The US cherry import deal in Australia has been something of a mixed bag so far this year. Inconsistent quality and availability through the season has caused headaches for importers, and led to off-spec fruit hitting the wholesale market at low prices.
Despite patchy weather problems in the US throughout the season – early rain damage in California and recent heat issues in Washington – fruit at the high end of the quality spectrum has been some of the best traders have ever seen from North America.
But alongside the premium fruit, lower quality, out of spec cherries have been hitting the wholesale market as well and creating two-speed demand.
“What you had in some instances was Stemilt or Prima Frutta cherries selling for A$10 a kg, and then you had other brands selling for A$5 a kg,” Chris Antico of the N&A Group’s import division Pacific Fruit Brokers told Produce Plus. “The market has been all over the place.”

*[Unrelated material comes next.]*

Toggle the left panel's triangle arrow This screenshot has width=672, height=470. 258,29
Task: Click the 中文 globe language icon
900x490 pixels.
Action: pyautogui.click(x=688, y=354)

Australian retailers and consumers are used to very fresh, high spec locally grown cherries, and the inconsistent US quality this year has meant higher-volume programmes have been difficult to manage, particularly in the early season when Californian fruit was in short supply.
“We didn’t do much with California, which is our usual plan,” said Neil Barker of BGP International. “They had rain damage and the main supply hasn’t been fumigating well.”
But from other quarters of the market the view is quite positive, particularly now imports have shifted to cherries from Washington.
“The numbers have been good, and the quality hasn’t been too bad,” explained Garth Lockyer of Valleyfresh Australia. “The weather’s pretty warm up there now, and the rain didn’t help. But they got over that.”
Lockyer said Valleyfresh has also has brought in a record high volume of white-fleshed Rainier cherries. Because there is only limited Australian domestic production of white-fleshed cherries, marketing the fruit has largely been a matter of consumer education.
“People are getting used to the Rainiers being a bit sweeter, a bit different, but a bit more expensive,” Lockyer detailed. Valleyfresh has been selling their white-fleshed cherries in clamshell packs to avoid damage to the delicate varieties, and retailers have been offering them for under A$10 per kg, a similar price point to imported red-fleshed cherries.
US cherries have also been doing well in the West Australian market, Produce Plus heard from traders there. WA consumers punched above their weight in US cherry sales last year, despite the state only granting access to the fruit halfway through the season.